In 1998, ETPS therefore became a standalone company, which has gone on to innovate high-level solutions for sectors ranging from automotive to aerospace, and marine to energy.
But fast forward to 2015 and the company had identified a problem with the brand.
The mixed corporate background was contributing to a confused customer experience. It needed to be clearer that ETPS was now a standalone company – not part of a German manufacturer. It was clear that this would also go some way to emphasising that the organisation was not simply a product-led distributor or manufacturer, as many people perceived from the company’s dated online presence.
Instead, ETPS’s true proposition had to shine through. More emotive, personal and skill-driven factors such as customer service, understanding and support were what truly secured work for this business. These key differentiators had to be extracted if ETPS was to stand out in a competitive market and achieve the significant turnover increase that the organisation sought.
The search for a partner to guide the business through the rebrand project, brought ETPS to The Engine Room.
When discussions first began, the project brief was to devise a new brand strategy for ETPS, which would help go on to define the brand, nurture the creation of a fresh identity and, ultimately, support the development of a number of key brand assets and touchpoints.
This propositioning exercise was something The Engine Room would have tackled as standard, but the team also wanted to dig deeper into what truly made ETPS tick. Without this depth of insight it would have been difficult to craft a long-lasting brand with real strategic impact.
Led by our Studio Director, Leo, we therefore spoke to the client to reshape the brief somewhat. This was important. It was vital that the client understood the opportunity to think about the wider business influence of the brand, above and beyond just its visual identity.
Simple changes such as a subtle shift in the language used throughout the project, meant ETPS soon started thinking about the rebrand less in terms of physical assets, and more as a commercial platform for expansion.
Of course, some of the key challenges still existed, such as the need to remove customer confusion and produce touchpoints that would complement customer journeys. But, together, the two teams collaborated to better communicate ETPS’s value-adding consultancy expertise. This was a business driven by people after all, not just technical products. This would prove key to coherently pushing the organisation as a stand-out market leader.
“We were very impressed by the two-way nature of this project. We have an eye for detail in the office that we wanted to be able to share, and The Engine Room embraced this wholeheartedly. But they pushed back too when they knew we needed to widen our thinking or look beyond the obvious,”
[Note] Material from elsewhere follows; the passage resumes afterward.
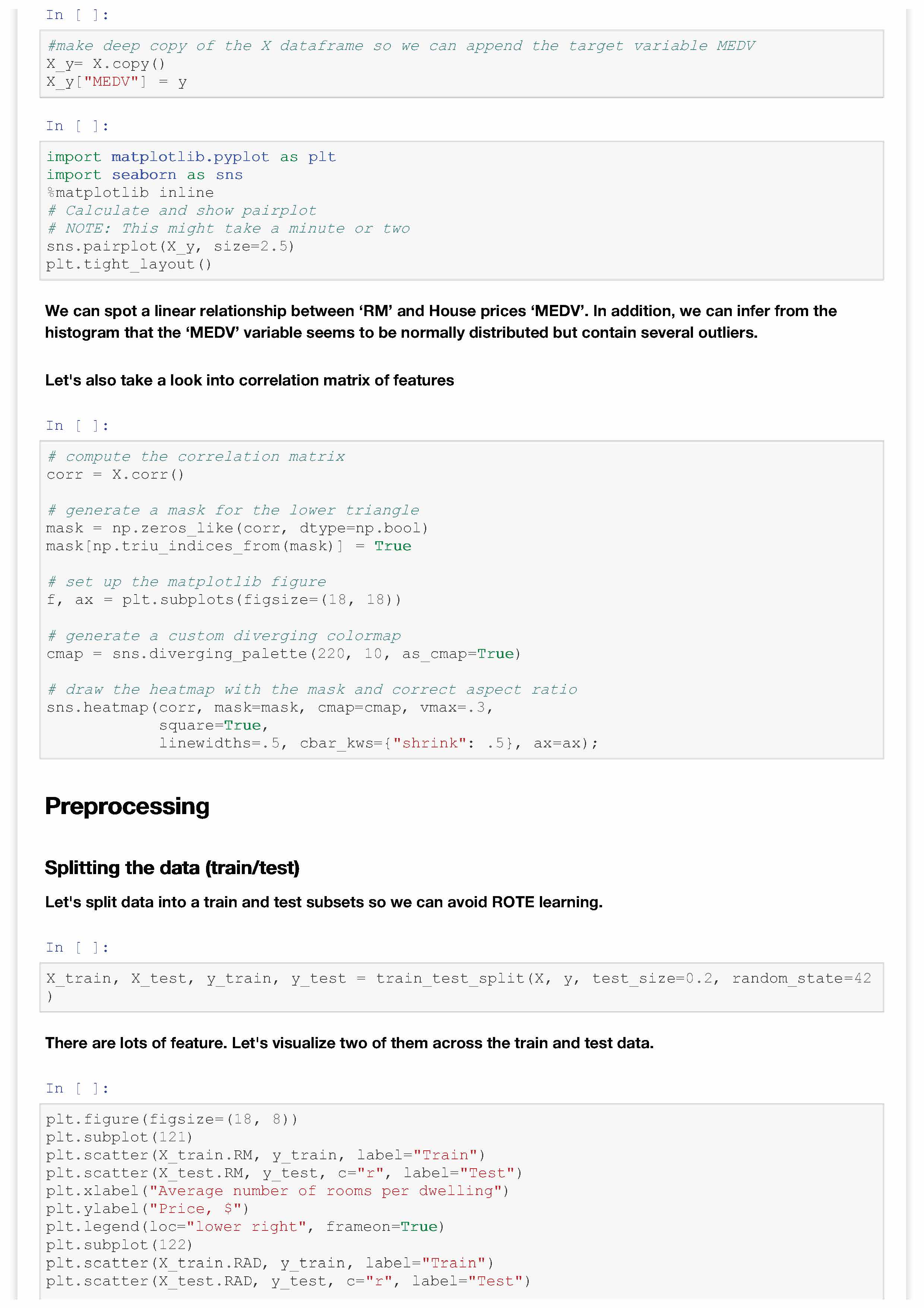The image size is (924, 1308).
Task: Click the "import seaborn as sns" line
Action: tap(145, 175)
Michael Duggan, Marketing Manager, ETPS
It was apparent that ETPS concentrated on the technology features of the solutions provided, for example, rather than the end user or application benefits that would resonate more powerfully with prospective clients. This is not uncommon within engineering brands. However, failure to demonstrate a competitive differential and show the degree of customer empathy that the team actually did have, was significantly holding the business back from a commercial perspective.
Detailed workshops therefore unfolded, in which ETPS and The Engine Room discussed everything from the business vision, revenue model and typical product and service offering, through to target audiences, decision maker models and competitor mapping. Analysis of a typical customer journey did not just look at the process and touchpoints commonly experienced along the way. It also involved research and interviews with customers themselves, to better inform the design approach that would go on to achieve ETPS’s business objectives.
Only when armed with this intelligence, could we then begin to think about the best-fit brand strategy and development of the resulting brand identity, architecture, values, tone of voice and implementation essentials (the touchpoints that ETPS initially sought).